*WHAT THE TASK REQUIRES:*
Search the data for lines holding the word "white". State how many there are, and nothing else.

PROVIDED ENTRIES START

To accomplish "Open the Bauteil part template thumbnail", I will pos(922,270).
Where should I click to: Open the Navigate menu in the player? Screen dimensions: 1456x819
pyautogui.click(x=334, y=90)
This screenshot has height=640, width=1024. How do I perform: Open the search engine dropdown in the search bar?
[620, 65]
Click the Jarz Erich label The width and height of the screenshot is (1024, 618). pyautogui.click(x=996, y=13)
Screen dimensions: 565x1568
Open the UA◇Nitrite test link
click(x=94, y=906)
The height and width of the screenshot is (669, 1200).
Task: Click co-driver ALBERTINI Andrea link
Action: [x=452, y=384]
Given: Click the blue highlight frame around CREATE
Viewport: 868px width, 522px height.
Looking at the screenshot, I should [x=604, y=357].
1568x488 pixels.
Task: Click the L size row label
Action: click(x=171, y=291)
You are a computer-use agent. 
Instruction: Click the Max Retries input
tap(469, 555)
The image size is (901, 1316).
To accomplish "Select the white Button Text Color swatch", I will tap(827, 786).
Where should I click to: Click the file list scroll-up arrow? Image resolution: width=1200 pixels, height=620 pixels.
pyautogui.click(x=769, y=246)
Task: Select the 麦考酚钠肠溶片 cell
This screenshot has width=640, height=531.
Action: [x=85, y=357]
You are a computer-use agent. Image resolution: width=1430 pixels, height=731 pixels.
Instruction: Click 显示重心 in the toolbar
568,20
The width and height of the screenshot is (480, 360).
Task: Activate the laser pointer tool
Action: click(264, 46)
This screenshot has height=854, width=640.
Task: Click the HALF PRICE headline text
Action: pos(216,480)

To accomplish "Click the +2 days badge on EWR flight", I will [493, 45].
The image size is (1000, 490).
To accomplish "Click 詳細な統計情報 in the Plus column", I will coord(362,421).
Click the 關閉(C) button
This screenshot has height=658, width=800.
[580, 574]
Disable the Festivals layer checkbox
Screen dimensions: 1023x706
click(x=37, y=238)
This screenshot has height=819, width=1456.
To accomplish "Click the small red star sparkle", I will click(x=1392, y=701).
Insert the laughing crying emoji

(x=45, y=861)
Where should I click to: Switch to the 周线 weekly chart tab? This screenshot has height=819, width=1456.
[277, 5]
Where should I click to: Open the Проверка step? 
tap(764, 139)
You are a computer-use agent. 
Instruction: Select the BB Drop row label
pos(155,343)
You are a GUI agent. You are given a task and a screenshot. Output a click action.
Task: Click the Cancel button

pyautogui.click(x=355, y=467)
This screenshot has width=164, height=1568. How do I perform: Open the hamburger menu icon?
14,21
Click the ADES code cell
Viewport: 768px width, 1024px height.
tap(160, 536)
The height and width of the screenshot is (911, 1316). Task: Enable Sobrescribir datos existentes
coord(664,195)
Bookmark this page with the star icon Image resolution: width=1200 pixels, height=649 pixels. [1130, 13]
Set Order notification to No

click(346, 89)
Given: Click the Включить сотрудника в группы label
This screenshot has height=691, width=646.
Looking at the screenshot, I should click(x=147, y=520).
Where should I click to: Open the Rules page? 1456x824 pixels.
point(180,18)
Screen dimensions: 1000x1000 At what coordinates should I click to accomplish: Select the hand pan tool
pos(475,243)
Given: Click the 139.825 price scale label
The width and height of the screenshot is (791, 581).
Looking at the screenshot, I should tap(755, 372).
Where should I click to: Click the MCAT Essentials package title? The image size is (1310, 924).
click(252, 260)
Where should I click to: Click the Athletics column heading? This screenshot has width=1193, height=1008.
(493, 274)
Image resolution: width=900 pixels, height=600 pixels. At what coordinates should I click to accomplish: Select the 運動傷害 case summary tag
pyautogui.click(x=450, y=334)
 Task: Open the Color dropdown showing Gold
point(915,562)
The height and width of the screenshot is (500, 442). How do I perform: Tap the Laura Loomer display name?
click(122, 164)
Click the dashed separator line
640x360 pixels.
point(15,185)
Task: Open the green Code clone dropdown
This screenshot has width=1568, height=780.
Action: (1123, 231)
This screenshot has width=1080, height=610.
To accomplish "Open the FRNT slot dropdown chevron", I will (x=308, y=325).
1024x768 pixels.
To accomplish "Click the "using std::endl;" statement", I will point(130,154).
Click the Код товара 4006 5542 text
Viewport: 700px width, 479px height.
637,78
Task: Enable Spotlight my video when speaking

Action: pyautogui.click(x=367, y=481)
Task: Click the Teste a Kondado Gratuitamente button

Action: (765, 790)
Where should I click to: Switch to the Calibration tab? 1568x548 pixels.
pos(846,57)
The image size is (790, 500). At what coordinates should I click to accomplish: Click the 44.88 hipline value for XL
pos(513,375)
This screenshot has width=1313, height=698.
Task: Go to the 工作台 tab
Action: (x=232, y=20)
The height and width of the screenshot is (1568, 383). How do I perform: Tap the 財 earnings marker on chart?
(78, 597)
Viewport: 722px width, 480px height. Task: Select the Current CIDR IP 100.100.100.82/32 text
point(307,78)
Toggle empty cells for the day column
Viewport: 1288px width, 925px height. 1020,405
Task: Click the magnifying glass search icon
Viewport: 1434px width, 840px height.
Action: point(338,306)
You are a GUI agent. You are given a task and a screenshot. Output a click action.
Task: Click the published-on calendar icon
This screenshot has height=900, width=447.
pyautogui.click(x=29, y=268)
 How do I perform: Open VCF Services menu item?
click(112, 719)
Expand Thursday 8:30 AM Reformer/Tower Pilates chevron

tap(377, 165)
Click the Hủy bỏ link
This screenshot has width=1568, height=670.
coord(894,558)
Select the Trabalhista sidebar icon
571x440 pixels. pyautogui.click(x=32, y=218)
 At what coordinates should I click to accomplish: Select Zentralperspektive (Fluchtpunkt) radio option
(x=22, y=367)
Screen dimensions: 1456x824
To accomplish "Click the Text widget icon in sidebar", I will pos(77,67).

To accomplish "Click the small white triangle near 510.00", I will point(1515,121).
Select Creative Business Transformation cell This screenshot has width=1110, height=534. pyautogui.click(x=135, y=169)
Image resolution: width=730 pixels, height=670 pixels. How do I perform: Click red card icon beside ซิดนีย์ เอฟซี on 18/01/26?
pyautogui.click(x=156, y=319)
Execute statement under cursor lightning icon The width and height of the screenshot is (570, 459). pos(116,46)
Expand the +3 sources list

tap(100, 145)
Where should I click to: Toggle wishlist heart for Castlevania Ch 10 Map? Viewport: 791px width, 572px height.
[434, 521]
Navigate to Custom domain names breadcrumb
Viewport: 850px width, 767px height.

PROVIDED ENTRIES END

*ANSWER TO THE EXERCISE:*
2